This is why Rapid7 is excited to be included in OpenAI’s Trusted Access for Cyber program and their announcement today. OpenAI’s approach recognizes that advanced AI can help verified security teams move faster on legitimate defensive work, from triage and detection to validation, patching, malware analysis, and detection engineering. It also recognizes that some specialized cyber workflows require stronger verification, monitoring, and feedback loops.

As Corey Thomas, CEO of Rapid7, shared:

β€œSecurity leaders are under pressure from every direction: More vulnerabilities, faster exploitation, and increasing business pressure. Through OpenAI’s Trusted Access for Cyber program, Rapid7 is exploring more ways to accelerate the shift from reactive to preemptive security. To stay ahead of attackers, defenders must proactively reduce exploitability and detect with machine-scale speed and precision. We’re working with OpenAI to equip security teams with advanced capabilities that will meaningfully improve their cyber resilience.”

AI in security: Not just faster discovery

For Rapid7, this moment is about more than faster vulnerability discovery. AI is creating new pressure across the entire security lifecycle, from vulnerability validation, prioritization, disclosure, and remediation to threat and exploitation detection. Security infrastructure built for human-speed discovery now needs to operate in a machine-speed world, with enough context, governance, and accountability to help defenders act with confidence.

Finding risk is only the beginning. Security teams need to understand which vulnerabilities and misconfigurations are truly exploitable, which systems and business services are affected, what compensating controls are in place, how remediation should be prioritized, and where detection coverage is needed. CISOs also need confidence that advanced AI is being applied responsibly, with clear guardrails, measurable outcomes, and accountability.

Our work with OpenAI will help us explore how frontier AI can strengthen three critical areas. First, it can support the identification of vulnerabilities in our own products and code earlier in the development lifecycle. By accelerating secure code review, surfacing risky patterns, supporting root cause analysis, reviewing patches, and giving engineering teams faster feedback, AI can help reduce risk before issues reach production.

Second, it can advance vulnerability research and exploitation analysis.

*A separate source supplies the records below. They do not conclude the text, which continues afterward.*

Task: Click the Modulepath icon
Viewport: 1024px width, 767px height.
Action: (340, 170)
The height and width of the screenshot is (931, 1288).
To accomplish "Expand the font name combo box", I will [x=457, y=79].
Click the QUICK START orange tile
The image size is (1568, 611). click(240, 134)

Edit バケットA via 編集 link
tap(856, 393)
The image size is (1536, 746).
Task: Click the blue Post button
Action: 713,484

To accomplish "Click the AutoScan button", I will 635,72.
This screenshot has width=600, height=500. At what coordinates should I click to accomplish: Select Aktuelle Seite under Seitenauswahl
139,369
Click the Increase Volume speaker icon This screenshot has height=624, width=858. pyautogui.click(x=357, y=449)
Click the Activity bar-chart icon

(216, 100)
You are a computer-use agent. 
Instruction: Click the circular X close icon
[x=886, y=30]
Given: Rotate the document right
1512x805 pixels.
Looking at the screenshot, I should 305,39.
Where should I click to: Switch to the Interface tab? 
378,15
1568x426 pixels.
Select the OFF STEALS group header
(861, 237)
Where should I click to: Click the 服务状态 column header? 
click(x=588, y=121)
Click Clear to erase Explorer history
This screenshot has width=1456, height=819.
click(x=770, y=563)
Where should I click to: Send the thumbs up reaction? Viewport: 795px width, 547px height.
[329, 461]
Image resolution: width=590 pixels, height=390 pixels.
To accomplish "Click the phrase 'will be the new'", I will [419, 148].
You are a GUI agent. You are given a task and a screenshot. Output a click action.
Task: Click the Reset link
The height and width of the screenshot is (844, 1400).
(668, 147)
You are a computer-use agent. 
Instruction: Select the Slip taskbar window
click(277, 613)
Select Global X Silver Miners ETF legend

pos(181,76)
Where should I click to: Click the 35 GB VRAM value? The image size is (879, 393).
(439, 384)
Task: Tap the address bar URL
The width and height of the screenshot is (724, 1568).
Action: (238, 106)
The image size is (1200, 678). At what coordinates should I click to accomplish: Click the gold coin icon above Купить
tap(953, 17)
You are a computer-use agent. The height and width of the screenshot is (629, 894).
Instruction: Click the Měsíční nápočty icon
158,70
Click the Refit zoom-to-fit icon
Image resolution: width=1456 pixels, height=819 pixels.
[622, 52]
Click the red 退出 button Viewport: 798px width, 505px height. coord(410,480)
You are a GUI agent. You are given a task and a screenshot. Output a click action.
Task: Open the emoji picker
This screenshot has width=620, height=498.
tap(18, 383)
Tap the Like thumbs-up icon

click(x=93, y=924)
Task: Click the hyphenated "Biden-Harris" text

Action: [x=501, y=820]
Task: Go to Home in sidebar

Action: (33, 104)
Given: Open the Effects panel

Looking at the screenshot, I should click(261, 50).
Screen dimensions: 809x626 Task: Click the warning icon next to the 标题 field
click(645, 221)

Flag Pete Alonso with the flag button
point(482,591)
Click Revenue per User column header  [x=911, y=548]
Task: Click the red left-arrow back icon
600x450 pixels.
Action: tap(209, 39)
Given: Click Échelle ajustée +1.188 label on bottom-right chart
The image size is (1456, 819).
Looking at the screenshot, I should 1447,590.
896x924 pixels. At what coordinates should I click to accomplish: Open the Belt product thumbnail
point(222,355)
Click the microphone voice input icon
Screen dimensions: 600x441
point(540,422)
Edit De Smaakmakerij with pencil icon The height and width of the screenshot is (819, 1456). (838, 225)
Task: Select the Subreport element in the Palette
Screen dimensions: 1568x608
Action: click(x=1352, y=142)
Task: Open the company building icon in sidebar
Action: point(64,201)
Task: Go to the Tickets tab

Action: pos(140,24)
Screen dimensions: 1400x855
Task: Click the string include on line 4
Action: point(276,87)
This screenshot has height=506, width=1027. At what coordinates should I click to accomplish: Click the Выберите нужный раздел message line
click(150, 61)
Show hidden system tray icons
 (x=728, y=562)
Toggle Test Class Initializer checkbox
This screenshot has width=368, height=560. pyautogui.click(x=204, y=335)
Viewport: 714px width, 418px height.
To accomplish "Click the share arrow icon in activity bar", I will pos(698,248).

Rapid7 has long-standing expertise in vulnerability intelligence, exploitability research, and offensive security with Rapid7 Labs. Frontier AI can help researchers reason across unfamiliar code, map affected surfaces, build safe reproduction harnesses, validate severity, and turn findings into practical remediation guidance.

Third, it can expand AI-driven red-teaming. As AI becomes more embedded in enterprise systems and security operations, it must also be tested adversarially. We see an opportunity to use AI to strengthen red-team workflows, explore attack paths, validate controls, and help defenders understand where exposure could become real-world risk.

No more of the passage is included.